• **Records for the exercise**:
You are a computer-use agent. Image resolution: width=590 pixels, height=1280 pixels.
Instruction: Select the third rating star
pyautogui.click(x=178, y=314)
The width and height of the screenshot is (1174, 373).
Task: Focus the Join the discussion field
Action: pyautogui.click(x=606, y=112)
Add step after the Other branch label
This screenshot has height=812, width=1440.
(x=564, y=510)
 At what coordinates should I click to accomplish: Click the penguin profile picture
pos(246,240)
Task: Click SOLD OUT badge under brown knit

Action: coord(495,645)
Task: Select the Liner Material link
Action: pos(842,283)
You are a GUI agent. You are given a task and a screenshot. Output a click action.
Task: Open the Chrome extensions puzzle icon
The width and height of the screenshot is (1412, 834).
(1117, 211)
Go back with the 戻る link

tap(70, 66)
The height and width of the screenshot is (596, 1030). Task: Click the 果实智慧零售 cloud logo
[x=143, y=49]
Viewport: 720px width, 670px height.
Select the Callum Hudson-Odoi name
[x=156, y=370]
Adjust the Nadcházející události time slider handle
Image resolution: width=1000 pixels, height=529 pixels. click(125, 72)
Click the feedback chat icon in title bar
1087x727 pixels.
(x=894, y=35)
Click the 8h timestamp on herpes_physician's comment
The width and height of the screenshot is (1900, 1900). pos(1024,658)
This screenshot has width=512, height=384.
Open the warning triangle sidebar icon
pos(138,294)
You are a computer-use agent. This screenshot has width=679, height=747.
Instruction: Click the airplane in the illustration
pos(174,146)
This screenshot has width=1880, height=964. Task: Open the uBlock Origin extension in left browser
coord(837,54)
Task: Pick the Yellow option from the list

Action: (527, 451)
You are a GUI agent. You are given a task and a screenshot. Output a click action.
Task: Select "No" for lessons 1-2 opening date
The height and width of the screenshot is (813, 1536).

• **About this task**: The full set of records is to be written out once more, word for word.

• **Answer to the problem**:
You are a computer-use agent. Image resolution: width=590 pixels, height=1280 pixels.
Instruction: Select the third rating star
pyautogui.click(x=178, y=314)
The width and height of the screenshot is (1174, 373).
Task: Focus the Join the discussion field
Action: pyautogui.click(x=606, y=112)
Add step after the Other branch label
This screenshot has height=812, width=1440.
(x=564, y=510)
 At what coordinates should I click to accomplish: Click the penguin profile picture
pos(246,240)
Task: Click SOLD OUT badge under brown knit

Action: coord(495,645)
Task: Select the Liner Material link
Action: pos(842,283)
You are a GUI agent. You are given a task and a screenshot. Output a click action.
Task: Open the Chrome extensions puzzle icon
The width and height of the screenshot is (1412, 834).
(1117, 211)
Go back with the 戻る link

tap(70, 66)
The height and width of the screenshot is (596, 1030). Task: Click the 果实智慧零售 cloud logo
[x=143, y=49]
Viewport: 720px width, 670px height.
Select the Callum Hudson-Odoi name
[x=156, y=370]
Adjust the Nadcházející události time slider handle
Image resolution: width=1000 pixels, height=529 pixels. click(125, 72)
Click the feedback chat icon in title bar
1087x727 pixels.
(x=894, y=35)
Click the 8h timestamp on herpes_physician's comment
The width and height of the screenshot is (1900, 1900). pos(1024,658)
This screenshot has width=512, height=384.
Open the warning triangle sidebar icon
pos(138,294)
You are a computer-use agent. This screenshot has width=679, height=747.
Instruction: Click the airplane in the illustration
pos(174,146)
This screenshot has width=1880, height=964. Task: Open the uBlock Origin extension in left browser
coord(837,54)
Task: Pick the Yellow option from the list

Action: (527, 451)
You are a GUI agent. You are given a task and a screenshot. Output a click action.
Task: Select "No" for lessons 1-2 opening date
The height and width of the screenshot is (813, 1536).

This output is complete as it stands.